» **Exercise details**: Search through the entries for the word "width" and copy every line that has it.

» **Information**:

====================

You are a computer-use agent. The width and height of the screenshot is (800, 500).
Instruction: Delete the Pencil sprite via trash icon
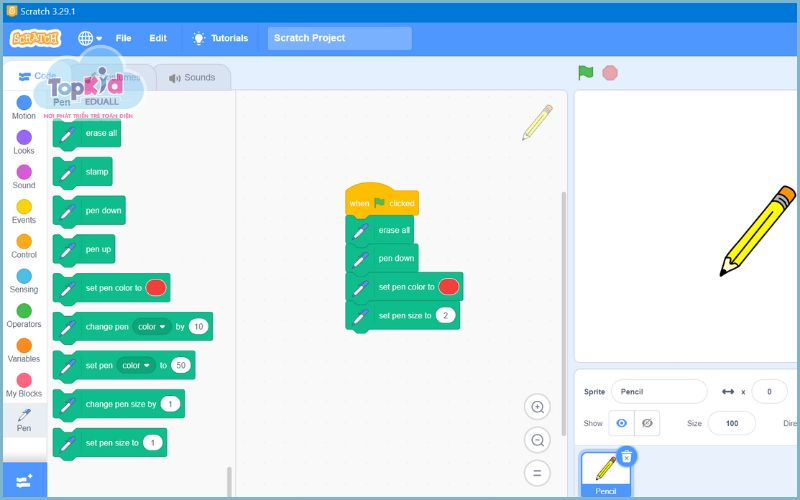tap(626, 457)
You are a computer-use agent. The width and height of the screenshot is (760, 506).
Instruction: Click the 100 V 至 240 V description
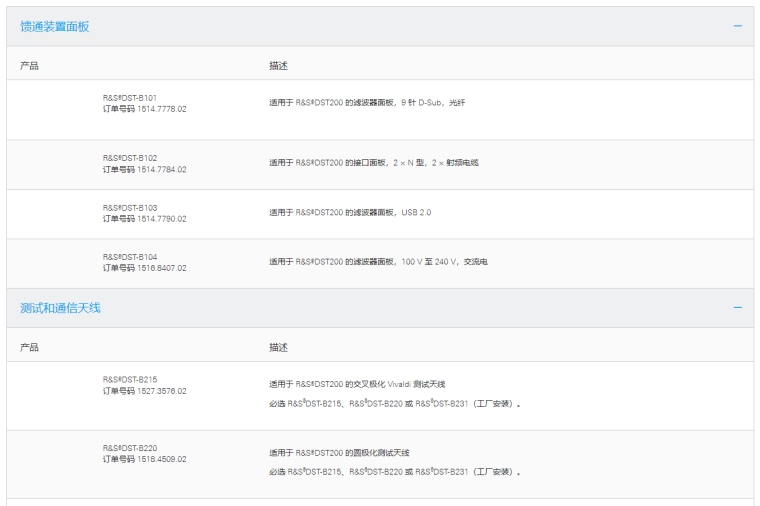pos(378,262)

====================

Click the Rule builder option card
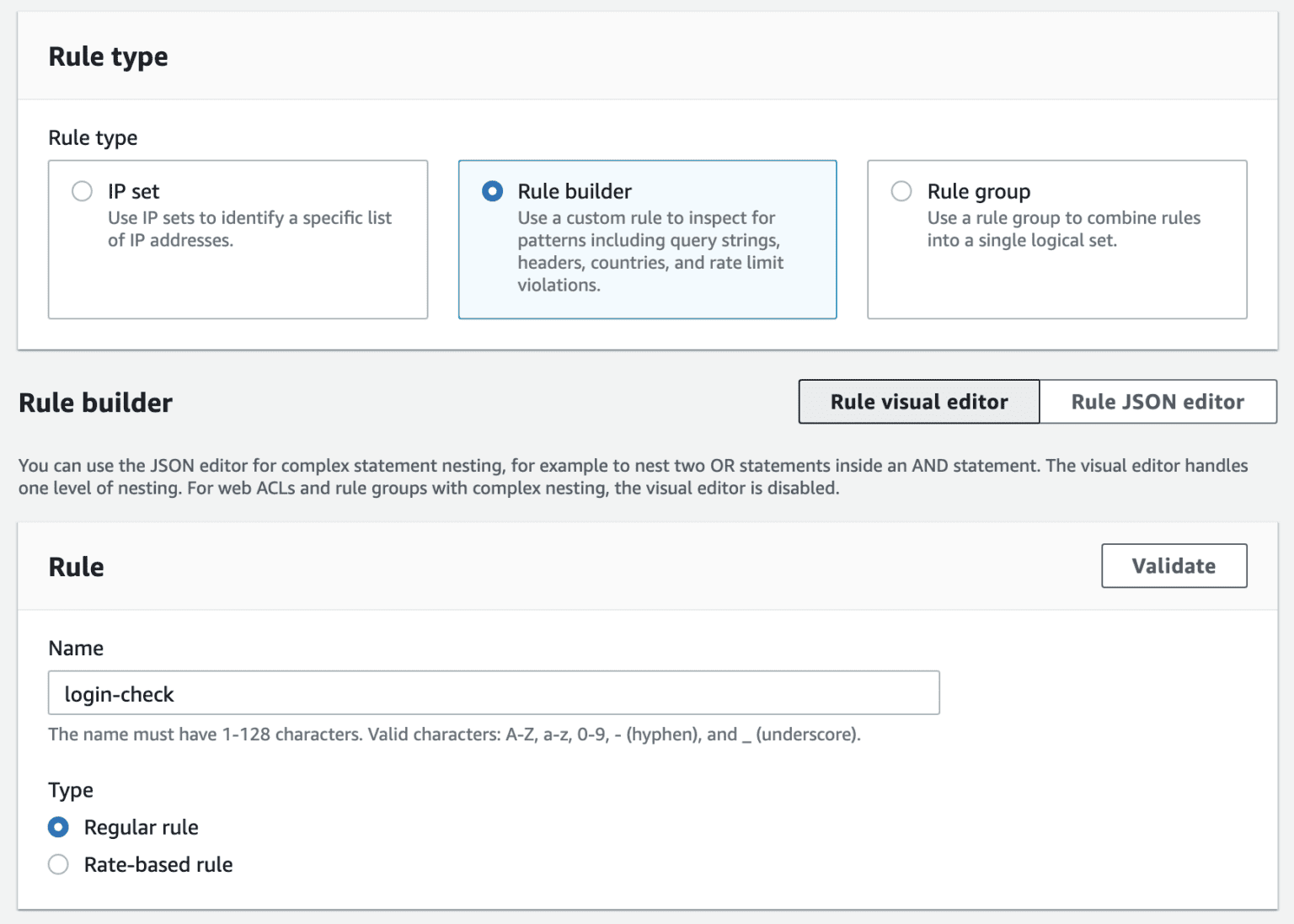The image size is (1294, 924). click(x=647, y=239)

====================

» **Task answer**:
You are a computer-use agent. The width and height of the screenshot is (800, 500).
You are a computer-use agent. The width and height of the screenshot is (760, 506).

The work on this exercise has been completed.